短編集
其の2

「あの者か?」

「は、はい」

「ファリスの言うことなど、気にするな。そもそも、あの者が空間を弄くらなければ、このようなことにはならなかった。問題があるとすれば奴だ。まったく、仕事を増やしおって」

「怒られるかな?」

 ジェドはファリスの問題の他に、リゼルに怒られるのではないかと心配してしまう。「赤ちゃんを拾いました」という報告をした途端、渋い表情をされたら――あの顔は、怒られるより数倍厳しいものがある。

「主は、このようなことでは怒らない」

「そうだといいです」

「嘘をつかなければ」

「そ、そうですね」

「愚問だ」

 レスタを言うように、人間の赤ん坊を拾ってきたぐらいでは怒りはしない。ただ、嘘は嫌い。嘘だと判断された瞬間、圧迫されるほどのオーラを発する。あのオーラを耐えられるのは、この精霊界には存在しない。目の前にいるレスタさえ、固まって何も言えなくなってしまう。

「ねえ、レスタ」

「何だ」

「赤ちゃん、抱いてみる?」

「どうしてだ」

「何事も経験だよ」

「このような経験は、いらぬ」

「いいと、思うけど」

「そ、そうか?」

 しかし人間の赤ん坊を抱くなど、滅多に行えない体験だ。
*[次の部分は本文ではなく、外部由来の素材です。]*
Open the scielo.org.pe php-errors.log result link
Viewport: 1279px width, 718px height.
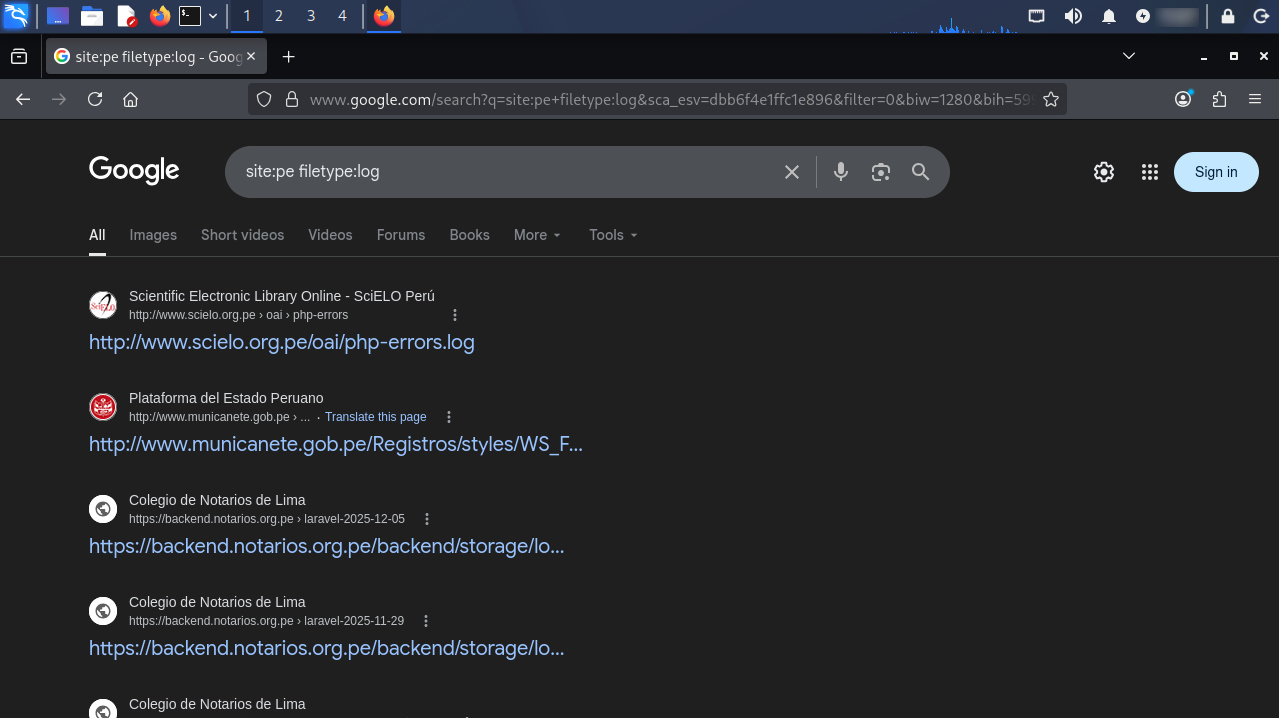point(281,342)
恐る恐るジェドから赤ん坊を受け取ると、徐に抱き上げる。その瞬間、笑っていた赤ん坊の表情が一変。何と大声で泣きはじめた。

 レスタから発せられる何かを感じ取ったのか、手足をバタつかせ懸命に逃げようとしている。やはり、闇を司る精霊。他の精霊も怖がっているのだから、人間の赤ん坊は更に恐ろしいのだろう。

 赤ん坊の行動を見れば、火を見るより明らか。急に泣かれどのようにすればいいのかわからないレスタは、慌てて赤ん坊をジェドに突き返す。そして、大きく溜息をついた。赤ん坊ジェドに返された同時に泣き止み、満面の笑みを見せる。やはり、レスタが怖かったようだ。

「な、何!?」

「この子は、レスタが怖いって」

「人間に好かれなくても構わん」

「痩せ我慢している」

 言葉ではそのように言っても、内心はかなりショックを受けていた。それを表すかのように後ろを向くと「帰る」と一言だけ伝えると、無言で歩き出した。その後をジェドは、赤ん坊を抱きかかえながら後をついて行く。この時から、面白おかしい子育てがはじまった。


◇◆◇◆◇◆


「という訳だそうです」

 館に戻ったと同時にレスタとジェドは、報告に向かった。表情ひとつ変えず赤ん坊を見つめるリゼルに、ジェドは全身から血が引いていく思いがした。やはり、何も喋ってくれないのも堪える。

「ご、御免なさい」

「主、ジェドも悪気があった訳では……」

 レスタの言葉に、コクコクと頷く。悪気も何も人間の赤ん坊を発見した時点で、不幸が舞い込んだと思っている。腕の中で気持ち良さそうに寝ている表情を見ると、このままにしておけない。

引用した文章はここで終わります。